## START Document section
- Eric Hoffer
“We do not free ourselves from something by avoiding it, but only by living through it.”
- Cesare Pavese
“When you’re afraid, you run. When you are afraid of a bear market, you run by selling. But much like with a bear, running rarely saves you. You have to stand fast, take the measure of your decisions, and decide to buy, sell, or hold. A good investor gets excited in bear markets, not fearful.”
- Thomas Gates
2022 hasn’t been easy on investors. Through September 27th, the S&P 500 has lost 23.1%. Over the past thirty days, the index has lost 8.5% alone. There hasn’t been any place to hide. Domestic stocks, bonds, international stocks, you name it. All there is to see is an ocean of red. In a recent interview, I was asked what I thought was an astute question. The interviewer asked me, “what do you think is the most important thing as an investor in a bear market?” She also asked, “what do you think is not important in a bear market?” I thought I’d take the time to briefly sketch out an answer to those questions.
I frequently quote Shelby Davis: "You make most of your money in a bear market; you just don't realize it at the time.” We sure hope that’s true since we technically tipped into a bear market this week. We agree completely with Mr. Davis. It is nearly impossible to beat the markets without one of three things: buying low and selling high, buying high and having the stock go much higher, and/or reducing costs to a minimum. A combination of the first and last are the attributes of many great value investors. To achieve the first - buying low and selling high - bear markets are a great place to start. So, let’s begin there ourselves.
## END Document section
#### Objective 1
Could you rewrite the bear market commentary, starting with "I frequently quote" and going on through "begin there ourselves.", so that "value investors" is changed to "long-term investors"?
#### Objective 2
In the bear market commentary:
(a) How much had the S&P 500 lost through September 27th?
(b) How much had the index lost over the past thirty days?
(c) Whom does the writer frequently quote?
#### Objective 3
Why does the bear market commentary choose to begin its discussion with bear markets?
## START Extracted material
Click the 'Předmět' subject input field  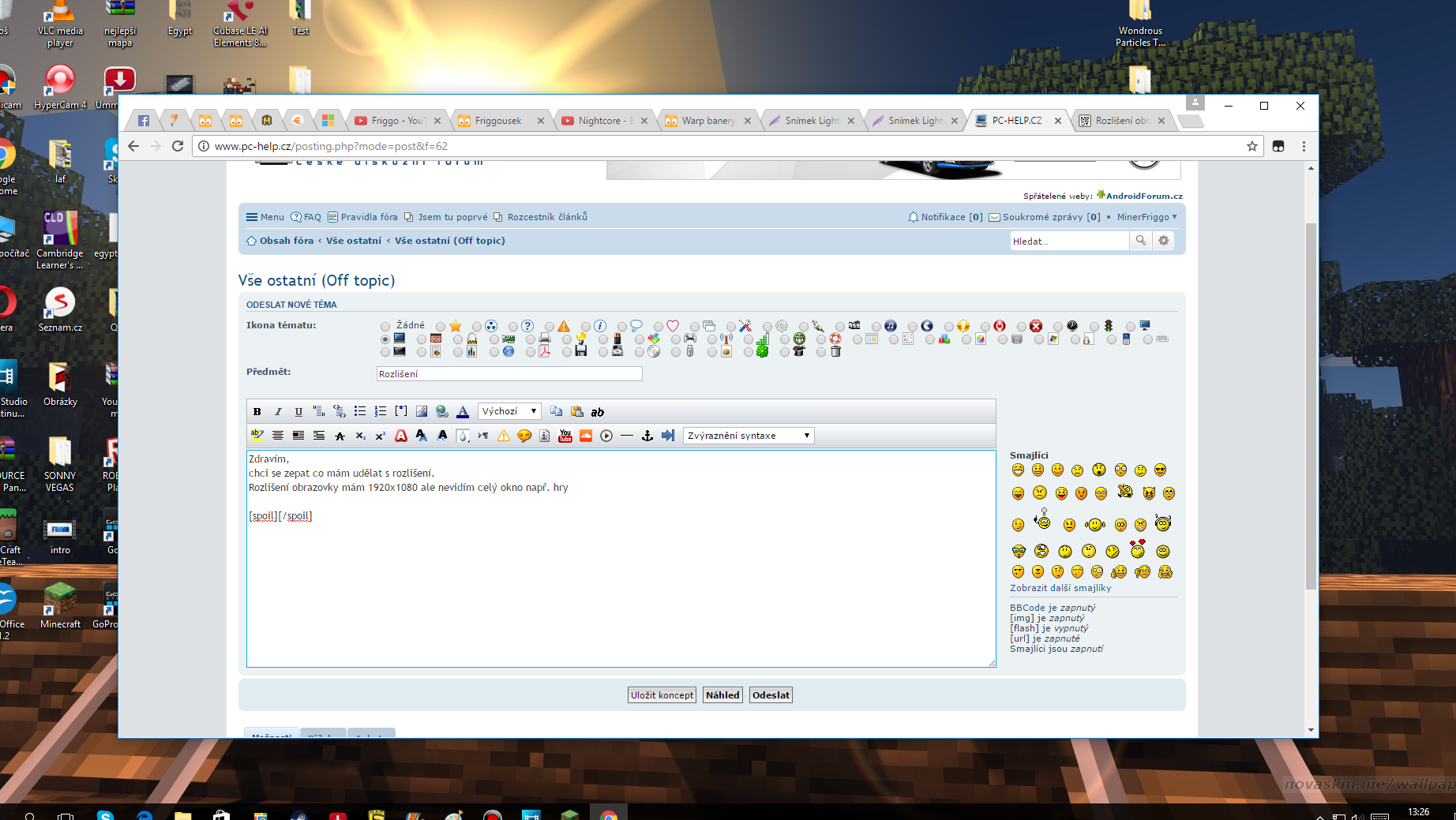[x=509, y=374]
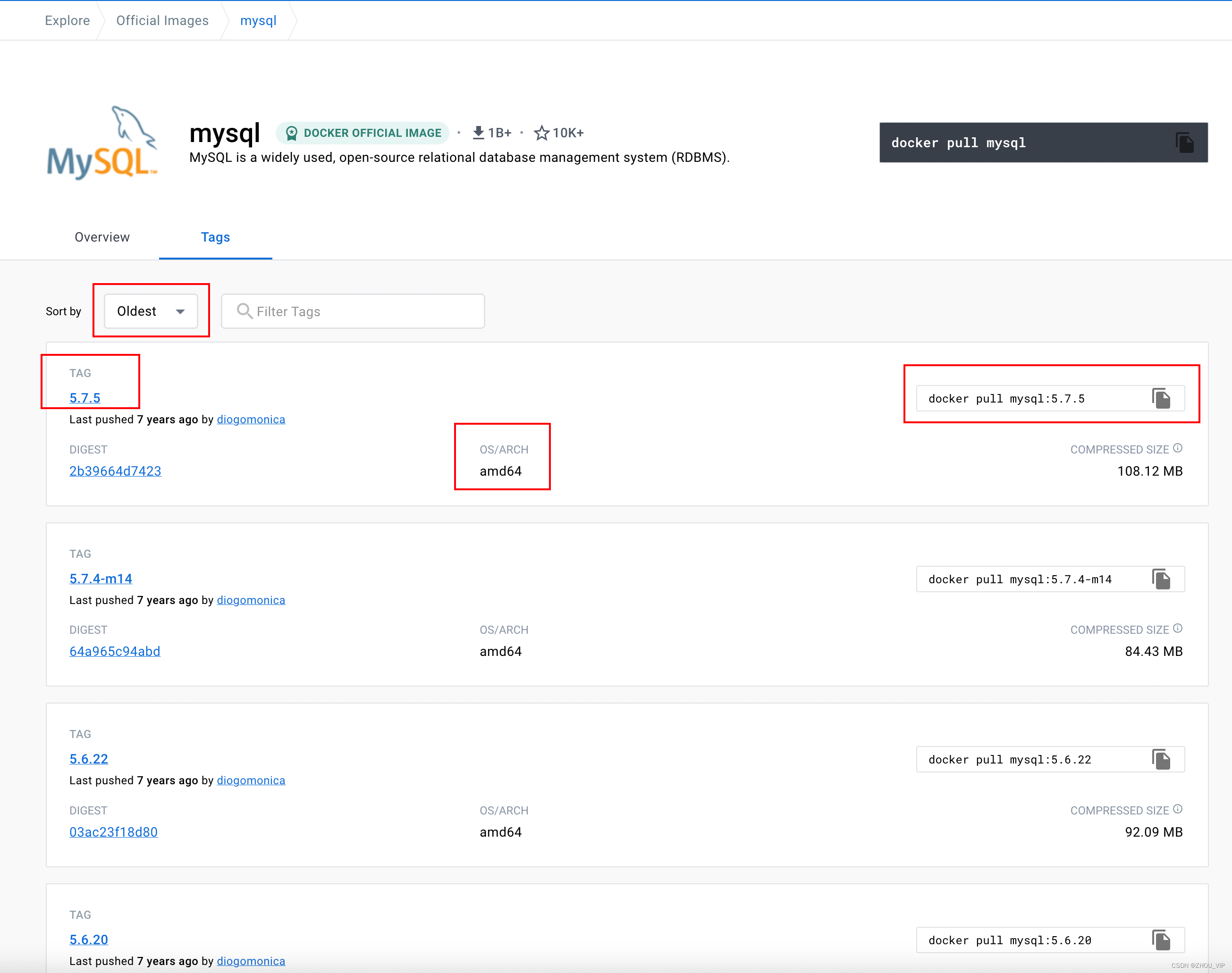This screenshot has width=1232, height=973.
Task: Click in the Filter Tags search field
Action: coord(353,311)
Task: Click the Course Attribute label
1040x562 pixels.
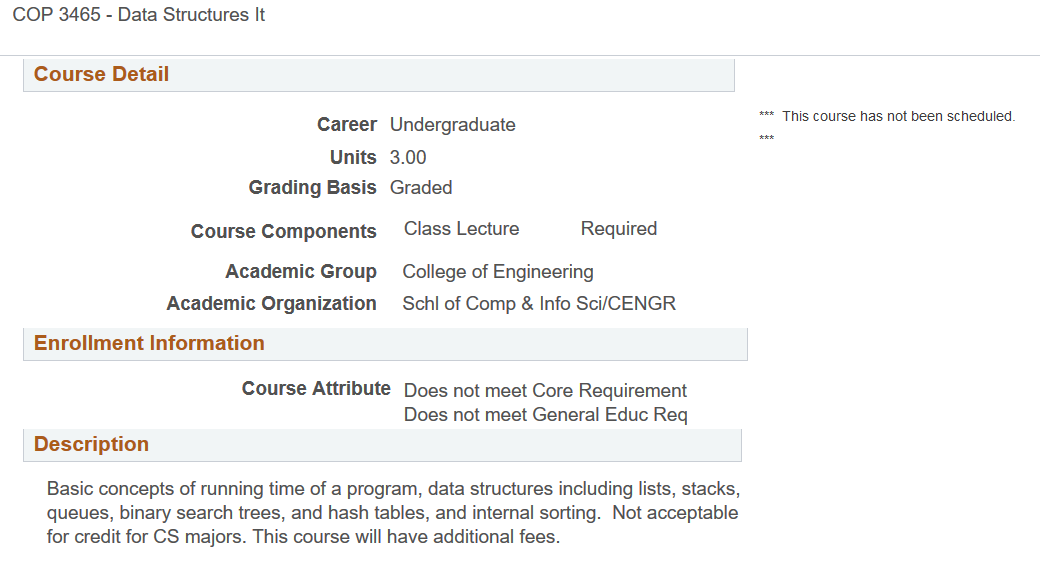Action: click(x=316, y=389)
## END Extracted material
#### Full answer 1
I frequently quote Shelby Davis: "You make most of your money in a bear market; you just don't realize it at the time.” We sure hope that’s true since we technically tipped into a bear market this week. We agree completely with Mr. Davis. It is nearly impossible to beat the markets without one of three things: buying low and selling high, buying high and having the stock go much higher, and/or reducing costs to a minimum. A combination of the first and last are the attributes of many great long-term investors. To achieve the first - buying low and selling high - bear markets are a great place to start. So, let’s begin there ourselves.

#### Full answer 2
(a) 23.1%
(b) 8.5%
(c) Shelby Davis

#### Full answer 3
Buying low and selling high is one of the three things the commentary says are needed to beat the markets. Bear markets are a great place to start achieving that.